According to a report by The New Arab, the cabinet had already ratified new measures on 8 February extending Israeli administrative, legal, and enforcement authority across large areas of the West Bank currently under Palestinian Authority (PA) administration. Together, these decisions consolidate Israeli control by expanding settlement authority and transferring planning and enforcement powers from Palestinian municipalities to Israeli bodies.
Easing Land Seizure for Settlers
The changes would ease land acquisition for Jewish settlers by lifting long-standing restrictions on purchasing Palestinian-owned land and declassifying local land records. This would allow settlers to seize or buy property beyond Area C — which already constitutes 60% of the West Bank — and into Areas A and B, which are under partial or full PA civilian control under the Oslo Accords.
Under the new arrangements, planning, building permits, and construction in the Old City of Hebron and areas near Bethlehem will be authorized through Israeli military and settler-linked bodies. The legal changes will also make it easier for Israel to demolish homes in areas under PA jurisdiction and tighten control over sensitive cultural and religious sites, including Hebron's Ibrahimi Mosque and Rachel's Tomb in Bethlehem.

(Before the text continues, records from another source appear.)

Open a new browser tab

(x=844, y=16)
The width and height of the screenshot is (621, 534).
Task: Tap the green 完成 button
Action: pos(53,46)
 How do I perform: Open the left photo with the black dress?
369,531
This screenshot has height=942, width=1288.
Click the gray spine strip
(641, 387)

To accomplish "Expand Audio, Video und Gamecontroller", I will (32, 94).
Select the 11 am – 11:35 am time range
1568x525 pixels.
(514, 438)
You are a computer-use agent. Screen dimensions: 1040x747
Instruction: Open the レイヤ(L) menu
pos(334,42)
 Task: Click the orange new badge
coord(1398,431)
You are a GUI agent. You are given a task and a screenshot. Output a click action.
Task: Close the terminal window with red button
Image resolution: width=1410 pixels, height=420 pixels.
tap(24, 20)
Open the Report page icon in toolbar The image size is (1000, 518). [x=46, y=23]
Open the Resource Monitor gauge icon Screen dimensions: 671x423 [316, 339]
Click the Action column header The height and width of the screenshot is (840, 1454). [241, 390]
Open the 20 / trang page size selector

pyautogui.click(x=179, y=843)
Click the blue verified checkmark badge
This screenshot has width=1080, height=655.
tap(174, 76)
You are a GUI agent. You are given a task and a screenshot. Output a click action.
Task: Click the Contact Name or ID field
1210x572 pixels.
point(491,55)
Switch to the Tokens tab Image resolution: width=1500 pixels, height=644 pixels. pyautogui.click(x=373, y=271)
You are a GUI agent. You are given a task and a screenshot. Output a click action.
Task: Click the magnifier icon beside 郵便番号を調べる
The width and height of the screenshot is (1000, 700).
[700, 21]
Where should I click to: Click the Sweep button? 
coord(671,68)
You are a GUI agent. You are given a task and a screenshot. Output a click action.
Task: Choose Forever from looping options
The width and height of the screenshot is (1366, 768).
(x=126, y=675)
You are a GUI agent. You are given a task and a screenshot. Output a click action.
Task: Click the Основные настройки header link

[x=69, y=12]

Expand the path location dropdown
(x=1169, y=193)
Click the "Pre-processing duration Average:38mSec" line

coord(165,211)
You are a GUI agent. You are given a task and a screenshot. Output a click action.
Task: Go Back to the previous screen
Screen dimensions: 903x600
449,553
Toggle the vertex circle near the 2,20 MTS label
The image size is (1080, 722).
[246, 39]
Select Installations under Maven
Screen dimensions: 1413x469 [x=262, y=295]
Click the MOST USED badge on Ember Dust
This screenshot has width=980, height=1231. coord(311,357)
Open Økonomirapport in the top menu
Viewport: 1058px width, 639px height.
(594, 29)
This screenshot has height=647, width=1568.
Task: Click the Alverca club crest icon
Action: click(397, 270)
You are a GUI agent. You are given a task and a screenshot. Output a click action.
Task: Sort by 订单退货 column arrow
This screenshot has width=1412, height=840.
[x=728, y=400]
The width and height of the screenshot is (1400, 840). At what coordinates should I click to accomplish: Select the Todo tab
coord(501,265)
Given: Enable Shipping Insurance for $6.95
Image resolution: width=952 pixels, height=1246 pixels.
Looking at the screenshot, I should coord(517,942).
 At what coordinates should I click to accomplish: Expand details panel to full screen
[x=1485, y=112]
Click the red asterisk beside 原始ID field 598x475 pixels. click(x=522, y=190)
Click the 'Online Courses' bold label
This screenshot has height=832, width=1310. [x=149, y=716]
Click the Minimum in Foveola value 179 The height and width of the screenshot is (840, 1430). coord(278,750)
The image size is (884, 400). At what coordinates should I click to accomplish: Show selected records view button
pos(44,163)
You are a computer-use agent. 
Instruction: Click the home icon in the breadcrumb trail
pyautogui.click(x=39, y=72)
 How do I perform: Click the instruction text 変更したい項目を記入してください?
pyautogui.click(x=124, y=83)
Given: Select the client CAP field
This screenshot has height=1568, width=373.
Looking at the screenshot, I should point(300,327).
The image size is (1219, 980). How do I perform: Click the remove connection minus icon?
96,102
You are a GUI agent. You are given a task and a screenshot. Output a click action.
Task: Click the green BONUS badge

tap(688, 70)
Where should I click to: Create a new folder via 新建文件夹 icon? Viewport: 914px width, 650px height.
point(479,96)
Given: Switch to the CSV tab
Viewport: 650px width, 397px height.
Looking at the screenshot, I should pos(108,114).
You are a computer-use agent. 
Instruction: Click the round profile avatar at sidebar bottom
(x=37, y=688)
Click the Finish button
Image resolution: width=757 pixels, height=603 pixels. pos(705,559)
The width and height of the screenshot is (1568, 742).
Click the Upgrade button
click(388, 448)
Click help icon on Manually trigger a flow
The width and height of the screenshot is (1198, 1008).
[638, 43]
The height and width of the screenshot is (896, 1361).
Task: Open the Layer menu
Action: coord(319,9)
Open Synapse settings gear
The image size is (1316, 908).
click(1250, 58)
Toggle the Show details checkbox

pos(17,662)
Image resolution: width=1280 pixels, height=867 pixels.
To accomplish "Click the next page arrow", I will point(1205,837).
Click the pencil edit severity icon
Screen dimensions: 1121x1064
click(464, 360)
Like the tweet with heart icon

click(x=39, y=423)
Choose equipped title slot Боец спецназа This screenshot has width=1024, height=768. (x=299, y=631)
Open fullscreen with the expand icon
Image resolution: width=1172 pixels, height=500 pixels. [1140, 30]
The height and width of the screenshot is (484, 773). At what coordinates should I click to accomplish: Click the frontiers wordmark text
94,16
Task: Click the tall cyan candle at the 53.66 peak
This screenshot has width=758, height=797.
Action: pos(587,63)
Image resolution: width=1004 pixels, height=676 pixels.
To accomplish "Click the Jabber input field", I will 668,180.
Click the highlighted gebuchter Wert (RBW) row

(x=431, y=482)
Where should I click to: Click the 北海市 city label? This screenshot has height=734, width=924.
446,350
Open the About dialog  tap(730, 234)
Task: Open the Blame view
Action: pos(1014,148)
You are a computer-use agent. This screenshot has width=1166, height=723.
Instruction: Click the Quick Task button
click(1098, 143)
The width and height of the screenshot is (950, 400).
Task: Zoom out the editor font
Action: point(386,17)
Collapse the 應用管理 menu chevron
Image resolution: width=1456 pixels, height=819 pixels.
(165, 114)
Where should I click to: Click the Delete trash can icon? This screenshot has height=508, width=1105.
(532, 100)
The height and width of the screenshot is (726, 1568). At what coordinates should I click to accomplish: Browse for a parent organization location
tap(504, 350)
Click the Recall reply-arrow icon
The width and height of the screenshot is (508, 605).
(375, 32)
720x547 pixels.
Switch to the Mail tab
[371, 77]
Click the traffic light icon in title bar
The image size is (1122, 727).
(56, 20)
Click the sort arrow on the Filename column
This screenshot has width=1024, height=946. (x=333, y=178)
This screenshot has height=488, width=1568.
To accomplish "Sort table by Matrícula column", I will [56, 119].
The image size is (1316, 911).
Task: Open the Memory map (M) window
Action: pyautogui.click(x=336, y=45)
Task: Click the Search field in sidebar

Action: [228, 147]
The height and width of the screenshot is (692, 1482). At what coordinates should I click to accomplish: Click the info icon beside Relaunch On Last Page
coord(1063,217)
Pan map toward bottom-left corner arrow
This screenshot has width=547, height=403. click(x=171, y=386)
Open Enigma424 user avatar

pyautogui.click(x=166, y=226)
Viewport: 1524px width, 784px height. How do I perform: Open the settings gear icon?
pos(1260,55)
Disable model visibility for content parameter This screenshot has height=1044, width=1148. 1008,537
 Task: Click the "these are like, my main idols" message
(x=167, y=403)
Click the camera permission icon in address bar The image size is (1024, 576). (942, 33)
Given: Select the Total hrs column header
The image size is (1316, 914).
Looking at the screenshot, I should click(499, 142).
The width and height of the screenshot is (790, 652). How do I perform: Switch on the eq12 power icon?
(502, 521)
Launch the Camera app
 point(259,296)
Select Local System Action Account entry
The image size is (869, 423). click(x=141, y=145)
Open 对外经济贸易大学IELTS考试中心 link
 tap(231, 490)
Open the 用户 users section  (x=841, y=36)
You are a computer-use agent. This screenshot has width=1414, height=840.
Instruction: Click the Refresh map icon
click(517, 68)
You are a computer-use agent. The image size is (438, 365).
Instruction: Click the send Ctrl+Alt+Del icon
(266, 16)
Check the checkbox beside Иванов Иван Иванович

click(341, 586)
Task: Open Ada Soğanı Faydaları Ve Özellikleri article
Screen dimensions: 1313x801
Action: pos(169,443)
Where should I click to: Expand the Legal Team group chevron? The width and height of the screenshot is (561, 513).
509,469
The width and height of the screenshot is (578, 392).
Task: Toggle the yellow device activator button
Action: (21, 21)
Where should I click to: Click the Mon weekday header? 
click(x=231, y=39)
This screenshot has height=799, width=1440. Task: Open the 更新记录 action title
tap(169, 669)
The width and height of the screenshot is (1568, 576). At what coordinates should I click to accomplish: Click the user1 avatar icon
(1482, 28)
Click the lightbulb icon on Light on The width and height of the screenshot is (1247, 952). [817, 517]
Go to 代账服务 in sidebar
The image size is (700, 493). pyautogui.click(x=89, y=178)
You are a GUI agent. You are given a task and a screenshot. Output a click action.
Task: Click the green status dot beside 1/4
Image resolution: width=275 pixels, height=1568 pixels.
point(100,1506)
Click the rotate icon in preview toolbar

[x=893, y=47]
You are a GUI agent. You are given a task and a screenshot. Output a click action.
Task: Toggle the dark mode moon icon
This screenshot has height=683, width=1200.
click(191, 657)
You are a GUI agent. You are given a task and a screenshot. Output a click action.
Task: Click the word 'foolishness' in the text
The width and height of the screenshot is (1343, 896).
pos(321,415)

Officials Declare "De Facto Sovereignty"
Senior Israeli officials have been remarkably candid about the intent behind these measures. Finance Minister Bezalel Smotrich and Defence Minister Israel Katz stated openly that the steps aim to annex the West Bank and "continue to kill the idea of a Palestinian state." Energy Minister Eli Cohen described the moves as "de facto sovereignty" over occupied Palestinian lands.
Prime Minister Benjamin Netanyahu, facing elections later this year, has long rejected the establishment of any Palestinian state, framing it as a security threat.
"Israel is openly rejecting a two-state solution, offering instead either genocide, like in Gaza, or an apartheid regime to cement its colonial settlement enterprise," Palestinian political analyst Xavier Abu Eid said, highlighting broad consensus among Israeli political parties against an internationally endorsed two-state solution.
International Condemnation Without Consequence
In July 2024, the International Court of Justice declared Israel's occupation, settlement expansion, land confiscation, and exploitation of Palestinian resources illegal. UN human rights chief Volker Turk warned that Israel's latest actions would fast-track Palestinian dispossession, fuel settlement construction, and further strip Palestinians of resources and rights.
Yet despite worldwide condemnation and UN calls for reversal, no meaningful international sanctions or corrective actions have followed.
Over 700,000 Israeli settlers now live in the West Bank and East Jerusalem — territories captured in 1967 and claimed by Palestinians for a future state. Settlement construction, considered illegal under international law, has been repeatedly condemned by the United Nations.
"This is full-fledged annexation. The reality is already here; no one can claim they didn't know what was happening," Abu Eid warned.